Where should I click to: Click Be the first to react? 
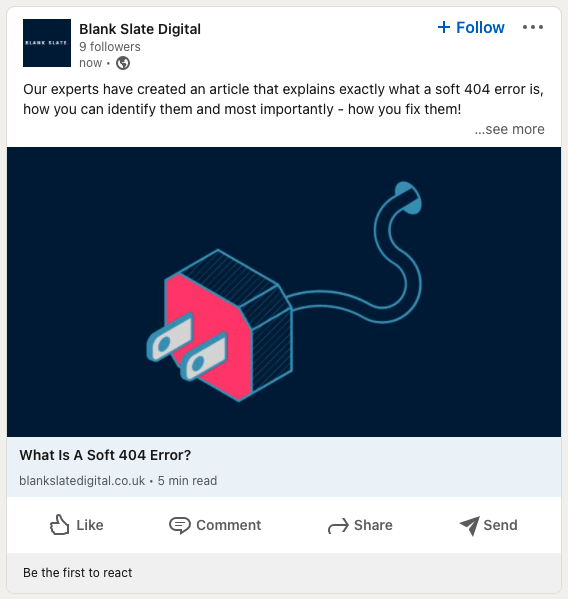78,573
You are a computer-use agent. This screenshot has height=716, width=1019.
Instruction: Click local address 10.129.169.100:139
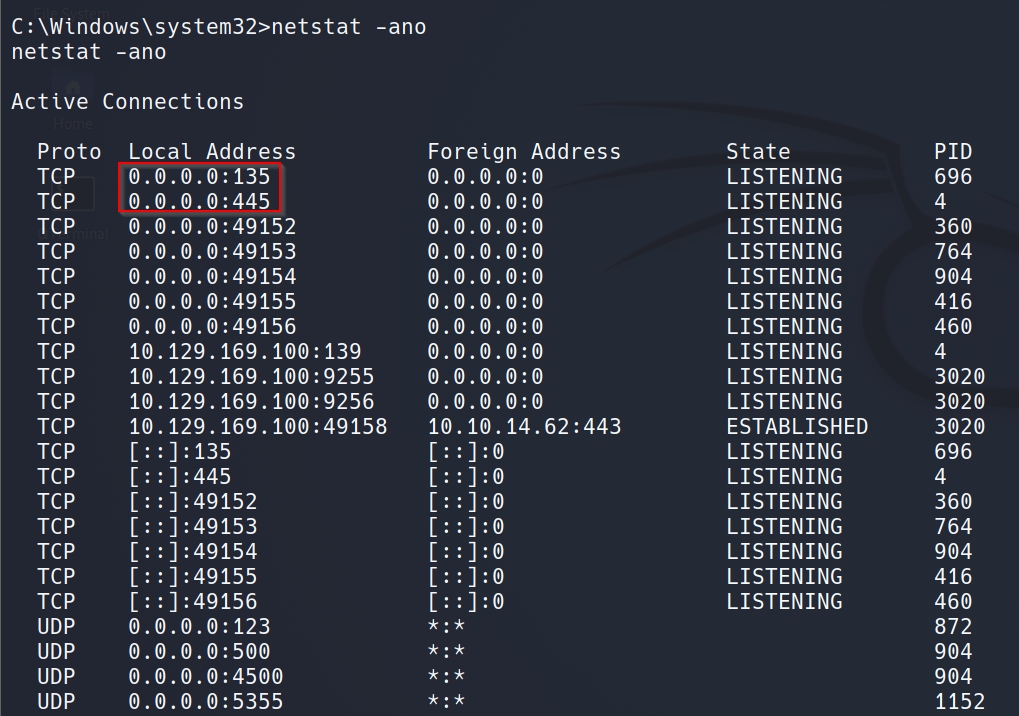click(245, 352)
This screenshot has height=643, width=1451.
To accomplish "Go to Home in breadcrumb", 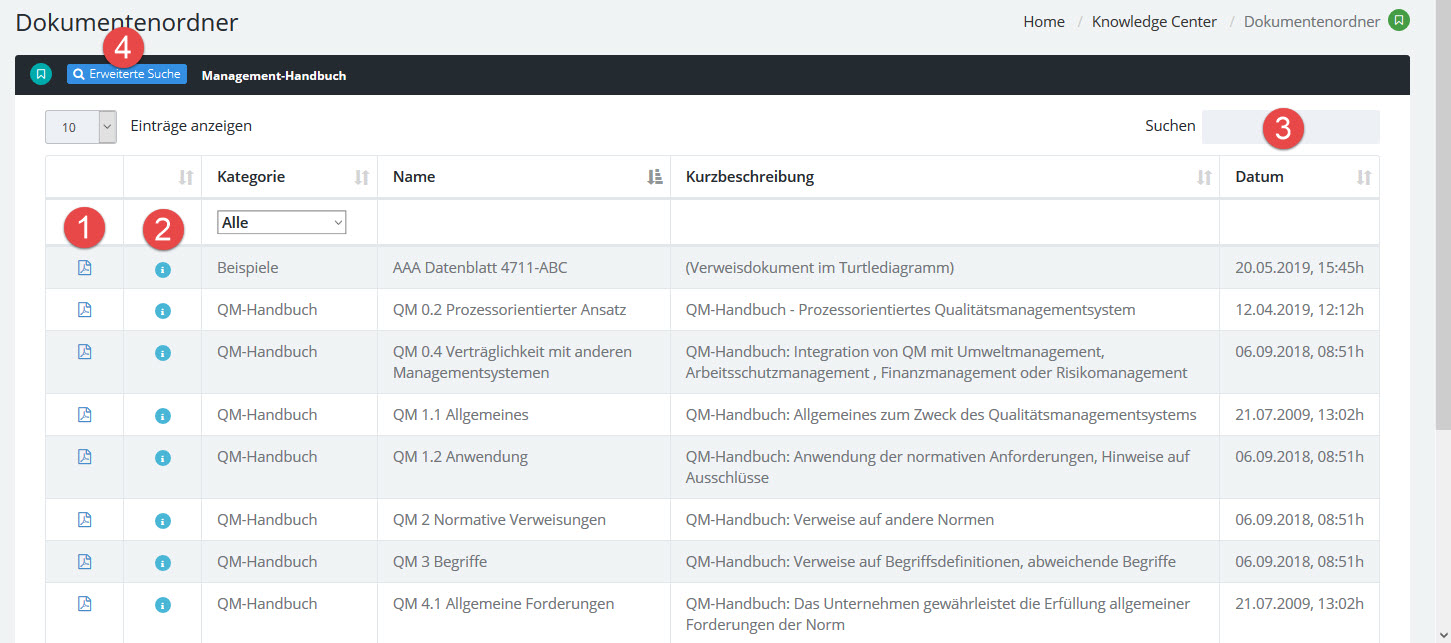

### How to complete this task
Leave out the pictures and reproduce the rest of the records exactly.

### Output of the exercise
Where should I click to: Click Be the first to react? 
78,573
You are a computer-use agent. This screenshot has height=716, width=1019.
Instruction: Click local address 10.129.169.100:139
click(245, 352)
This screenshot has height=643, width=1451.
To accomplish "Go to Home in breadcrumb", 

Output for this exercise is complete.